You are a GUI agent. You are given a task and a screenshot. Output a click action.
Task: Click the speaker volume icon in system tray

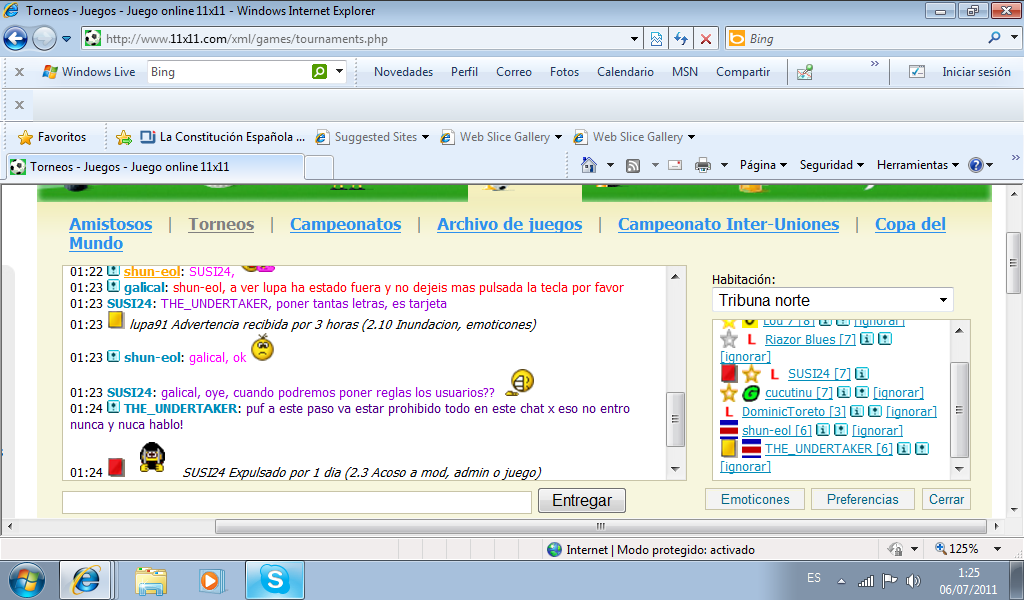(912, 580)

* * *

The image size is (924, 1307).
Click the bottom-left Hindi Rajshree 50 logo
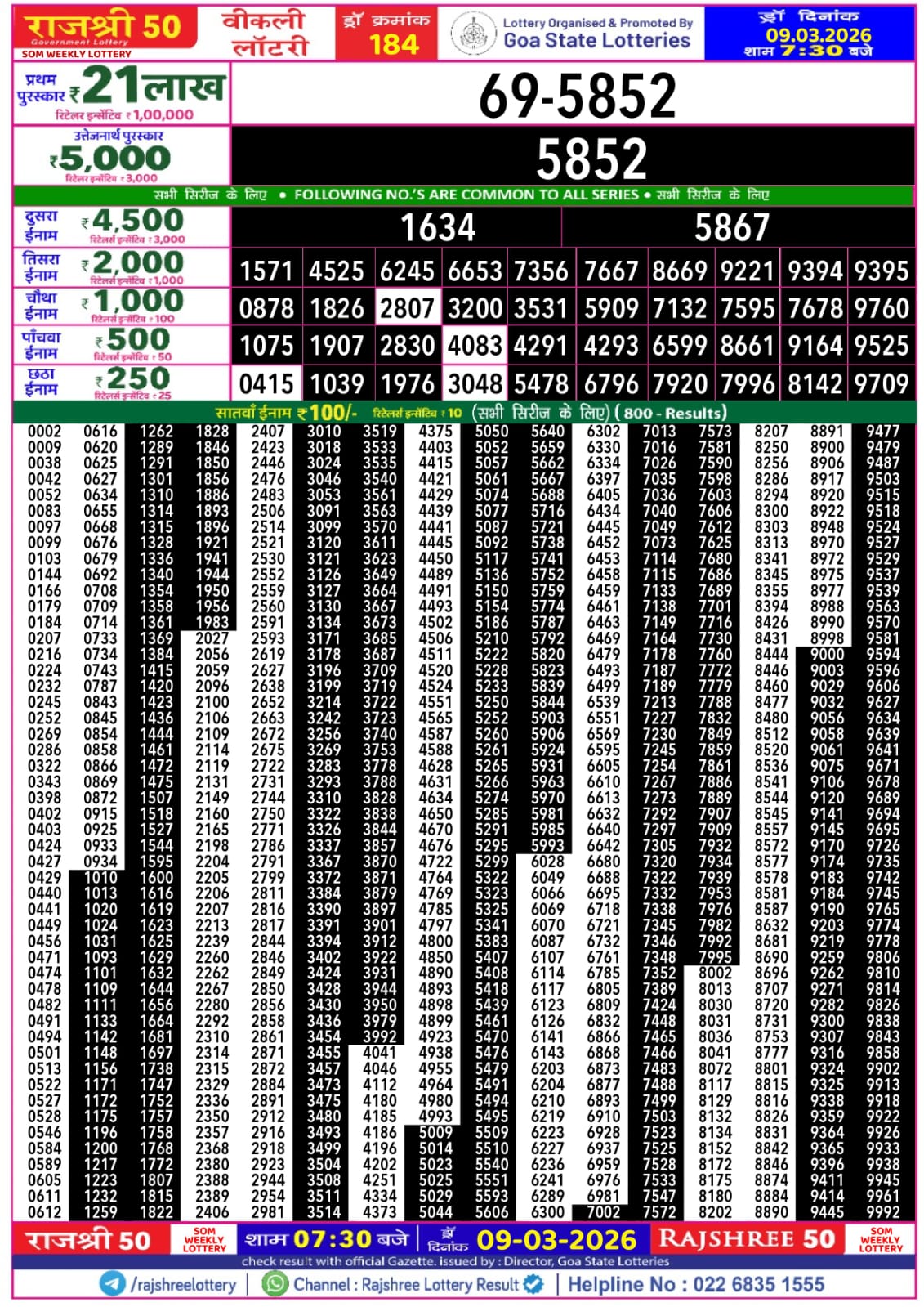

---

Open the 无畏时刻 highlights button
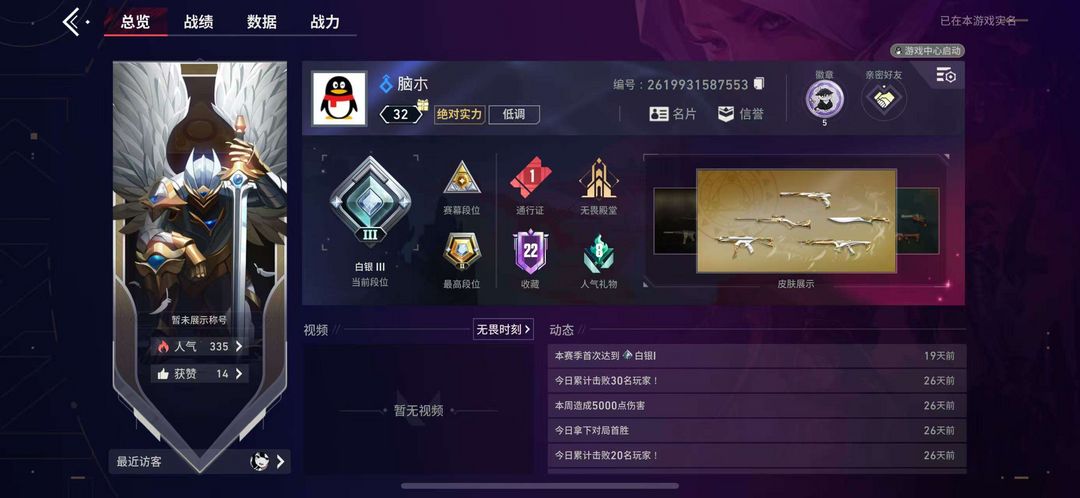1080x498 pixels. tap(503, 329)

_Prompt_
Among the records above, extract exactly the lines from the line with "The image size is (924, 1307)." to the line with "Click the bottom-left Hindi Rajshree 50 logo", both lines included, and leave out the rest.

_Response area_
The image size is (924, 1307).
Click the bottom-left Hindi Rajshree 50 logo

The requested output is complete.